Pasqua di solidarietà ad Alghero: presidio permanente per la Palestina in Largo San Francesco
Presidio quotidiano in Largo San Francesco dal 29 marzo al 6 aprile. Raccolta fondi per gli aiuti umanitari e interventi delle associazioni venerdì 3 aprile.
Mentre la Riviera del Corallo si prepara a vivere i suoi storici riti identitari, una parte della società civile sceglie di accendere i riflettori sul dramma mediorientale. Da domenica 29 marzo (Domenica delle Palme) fino a lunedì 6 aprile (Pasquetta), Largo San Francesco ospiterà un presidio quotidiano per chiedere lo stop al conflitto a Gaza e denunciare l’escalation di violenza in tutta la Palestina occupata, nel Libano e le tensioni che coinvolgono l’Iran.

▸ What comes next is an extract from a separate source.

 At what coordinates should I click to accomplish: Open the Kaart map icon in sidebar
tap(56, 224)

L’iniziativa, promossa da un ampio cartello di sigle locali tra cui Alghero per Gaza, Asce, Alghero Antifascista, Dignitat e Circolo Micromeria, nasce con l’obiettivo di rompere quello che gli organizzatori definiscono il “silenzio delle istituzioni”. In un momento in cui la città attira migliaia di visitatori per le celebrazioni pasquali, il presidio vuole essere un monito contro la normalizzazione dei crimini di guerra e un atto di partecipazione alla mobilitazione globale in difesa del diritto internazionale.

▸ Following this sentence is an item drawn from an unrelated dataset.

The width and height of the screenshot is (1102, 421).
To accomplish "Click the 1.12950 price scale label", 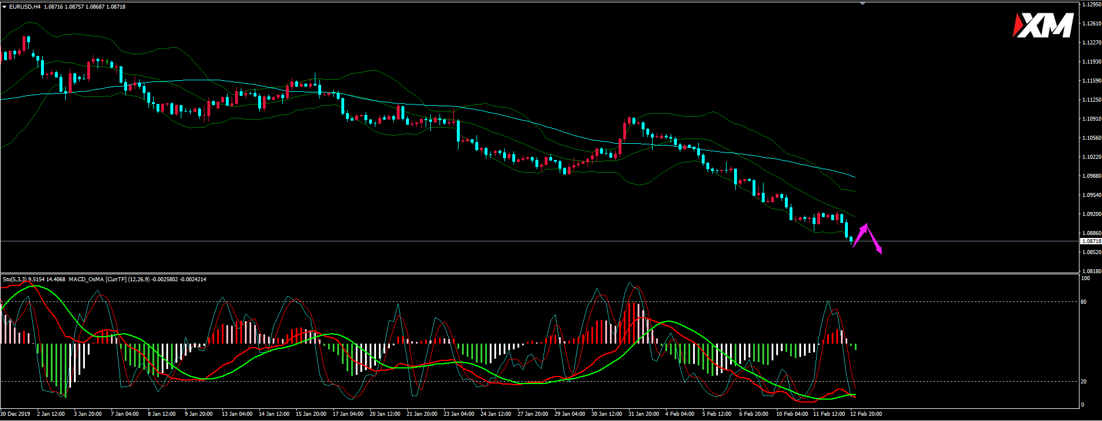I will 1091,5.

L’appuntamento è fissato ogni giorno dalle 18:00 alle 21:00. I cittadini sono invitati a partecipare portando bandiere, striscioni e luci. Non si tratterà solo di una protesta simbolica: durante le serate verranno raccolte donazioni per l’associazione Gazzella OdV, realtà impegnata sul campo a Gaza per la distribuzione di aiuti umanitari e il sostentamento delle scuole-tenda per l’infanzia.

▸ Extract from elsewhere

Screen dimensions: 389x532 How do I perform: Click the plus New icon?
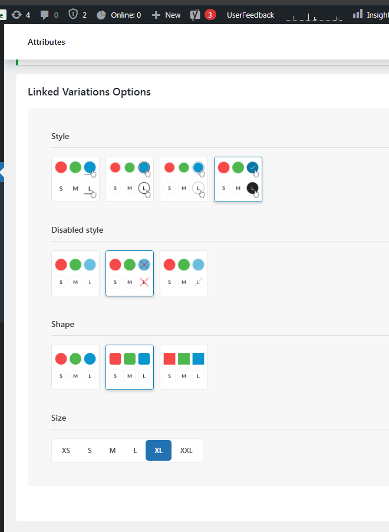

Il momento clou del confronto politico e sociale è previsto per venerdì 3 aprile, quando il microfono sarà aperto agli interventi dei portavoce delle diverse organizzazioni. Alla serata parteciperanno anche delegazioni sassaresi come Ponti non muri, Emergency, il Comitato no alla guerra e A Foras.
All’iniziativa hanno aderito numerose realtà culturali e sociali del territorio, tra cui Lo Teatrì, l’Anpi “Marisa Musu”, l’Orcu Marì, a dimostrazione di una rete associativa che chiede a gran voce che la pace non resti solo un auspicio religioso, ma diventi un impegno civile concreto.